• _Excerpt to read_
■ ■ ■ ■ ■

Waiting on God For More Than We Know

By Andrew Murray


“And now, Lord, what wait I for? My hope is in Thee. Deliver me from all my transgressions.” Psalms 39:7,8

There may be times when we feel as if we knew not what we are waiting for. There may be other times we think we do know, and when it would just be so good for us to realise that we do not know what to ask as we ought. God is able to do for us exceeding abundantly above what we ask or think, and we are in danger of limiting Him, when we confine our desires and prayers to our own thoughts of them. It is a great thing at times to say, as our psalm says: “And now, Lord, what wait I for?” I scarce know or can tell; this only I can say - “My hope is in Thee.”

How we see this limiting of God in the case of Israel! When Moses promised them meat in the wilderness, they doubted, saying, “Can God furnish a table in the wilderness? He smote the rock that the water gushed out; can He give bread also? Can He provide flesh for His people?” If they had been asked whether God could provide streams in the desert, they would have answered, Yes. God had done it: He could do it again.

But when the thought came of God doing something new, they limited Him; their expectation could not rise beyond their past experience, or their own thoughts of what was possible. Even so we may be limiting God by our conceptions of what He has promised or is able to do. Do let us beware of limiting the Holy one of Israel in our very prayer. Let us believe that the very promises of God we plead have a divine meaning, infinitely beyond our thoughts of them. Let us believe that His fulfilment of them can be, in a power and an abundance of grace, beyond our largest grasp of thought. And let us therefore cultivate the habit of waiting on God, not only for what we think we need, but for all His grace and power are ready to do for us.

■ ■ ■ ■ ■

• _Extracted records_
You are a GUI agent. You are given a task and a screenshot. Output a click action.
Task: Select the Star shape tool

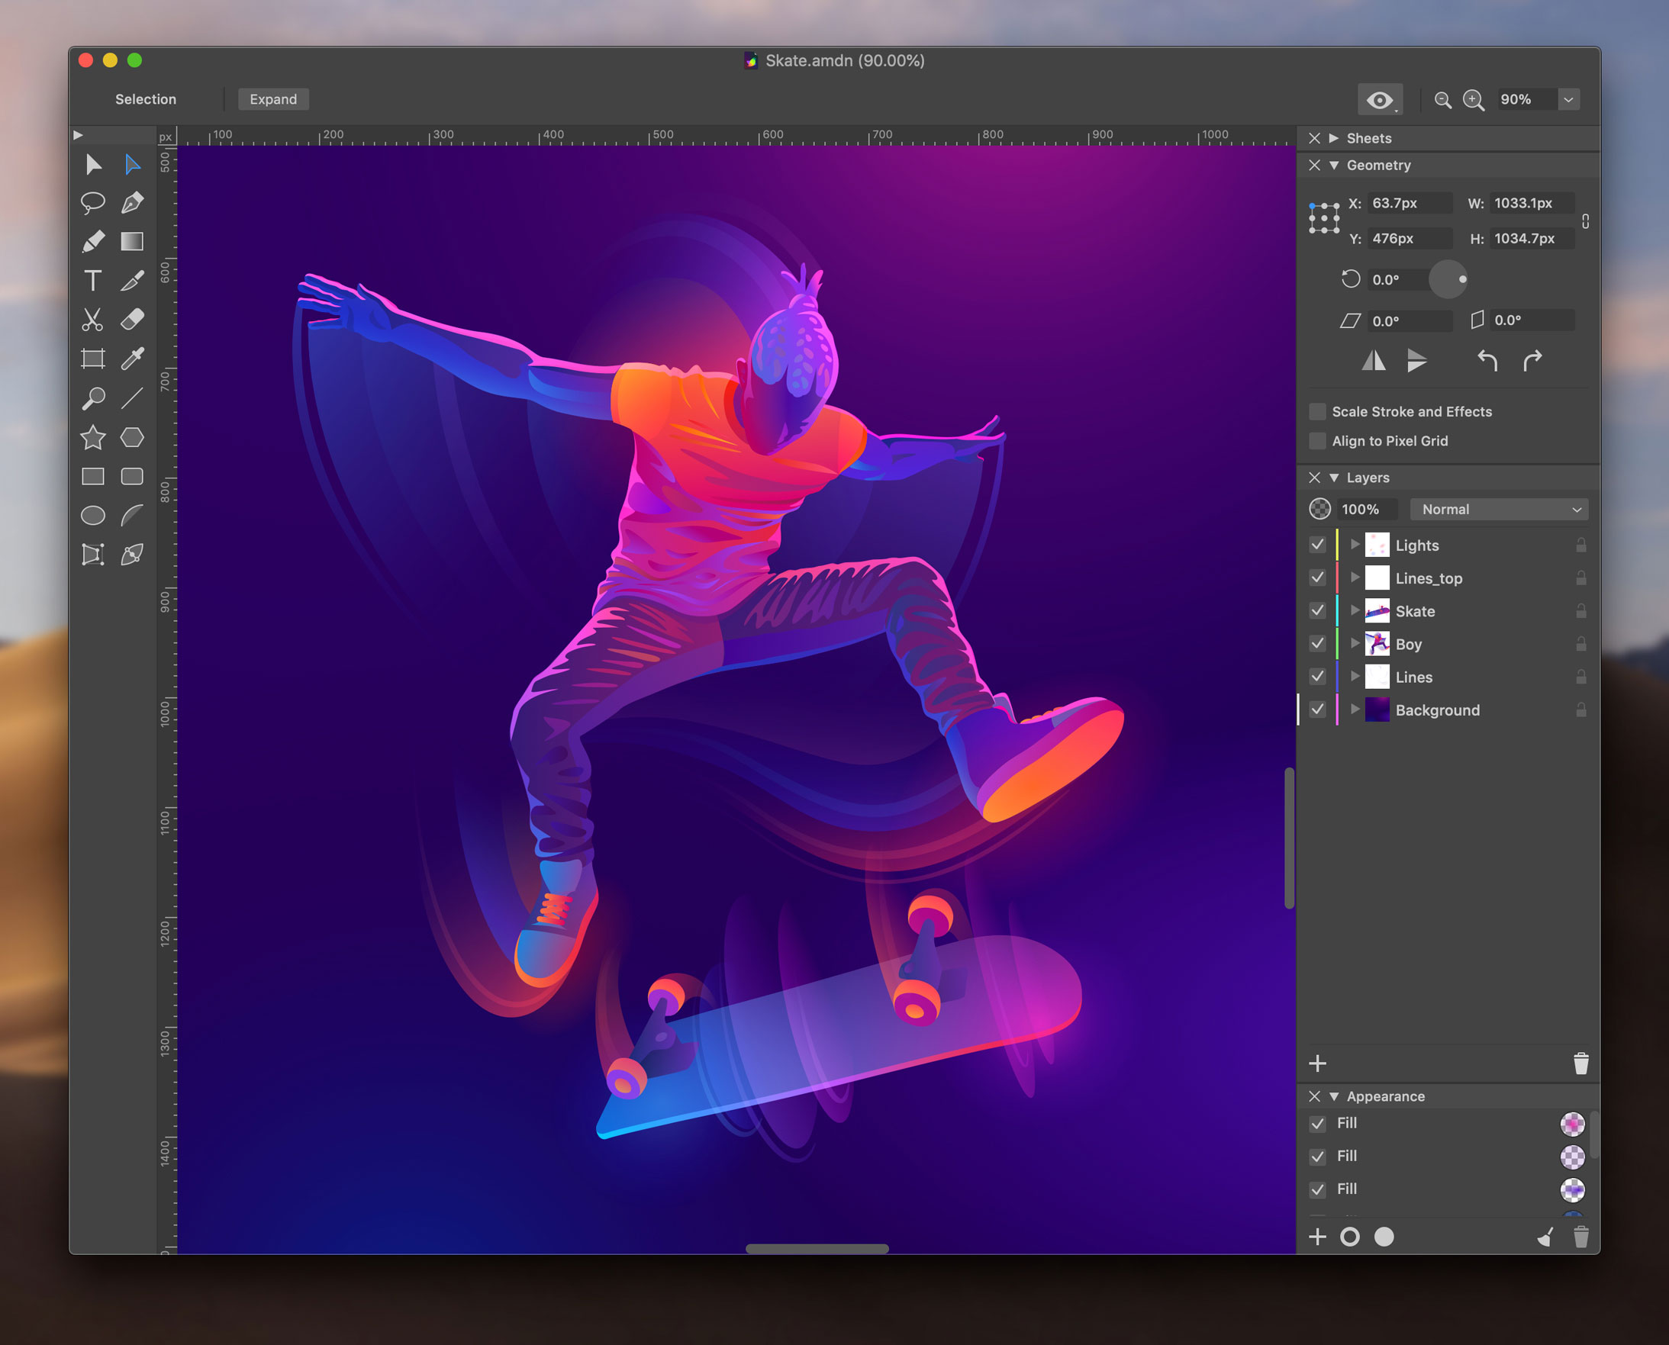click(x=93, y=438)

■ ■ ■ ■ ■

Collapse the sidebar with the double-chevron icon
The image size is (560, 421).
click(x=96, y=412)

■ ■ ■ ■ ■

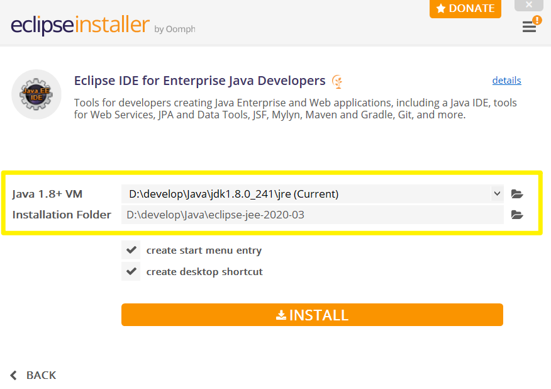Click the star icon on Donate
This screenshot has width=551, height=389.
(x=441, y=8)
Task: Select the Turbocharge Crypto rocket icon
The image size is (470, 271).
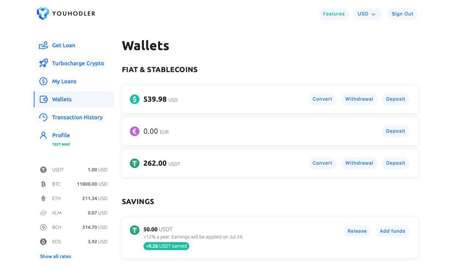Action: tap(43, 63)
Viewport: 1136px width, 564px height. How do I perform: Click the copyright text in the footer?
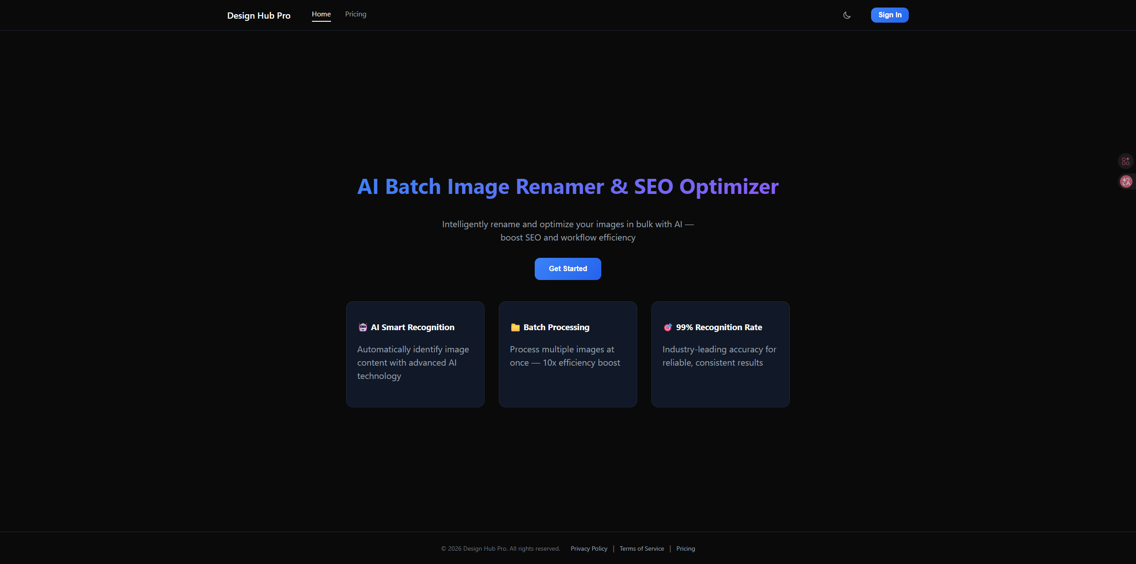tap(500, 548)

■ ■ ■ ■ ■

• _Requests_
A – Summarize the devotional on waiting on God in two sentences.
B – In the devotional on waiting on God, what did Moses promise Israel in the wilderness?
C – Write one more paragraph for the devotional on waiting on God, following on from its last sentence.
None of the data is needed for this work.

• _Task-by-task answers_
A – The devotional warns that we limit God when we confine our desires and prayers to our own thoughts, since He is able to do exceeding abundantly above what we ask or think. Pointing to Israel, whose expectation could not rise beyond past experience when Moses promised them meat in the wilderness, it urges us to cultivate the habit of waiting on God for all His grace and power are ready to do for us.

B – Meat.

C –
In every true prayer there are two hearts in exercise. The one is your heart, with its little, dark, human thoughts of what you need and God can do. The other is God’s great heart, with its infinite, its divine purposes of blessing. What think you? To which of these two ought the larger place to be given in your approach to Him? Undoubtedly, to the heart of God: every thing depends upon knowing and being occupied with that. But how little this is done.

This is what waiting on God is meant to teach you. Just think of God’s wonderful love and redemption, in the meaning these words must have to Him. Confess how little you understand what God is willing to do for you, and say each time as you pray: “And now, what wait I for?” My heart cannot say, God’s heart knows and waits to give. “My hope is in Thee.” Wait on God to do for you more than you can ask or think.

Apply this to the prayer that follows: “Deliver me from all my transgressions.” You have prayed to be delivered from temper, or pride, or self-will. It is as if it is in vain. May it not be that you have had your own thoughts about the way or the extent of God’s doing it, and have never waited on the God of glory, according to the riches of His glory, to do for you what hath not entered the heart of man to conceive? Learn to worship God as the God who doeth wonders, who wishes to prove in you that He can do something supernatural and divine. Bow before Him, wait upon Him, until your soul realises that you are in the hands of a divine and almighty worker. Consent but to know what and how He will work; expect it to be something altogether godlike, something to be waited for in deep humility, and received only by His divine power.

Let, the, “And now, Lord, what wait I for? My hope is in Thee” become the spirit of every longing and every prayer. He will in His time do His work.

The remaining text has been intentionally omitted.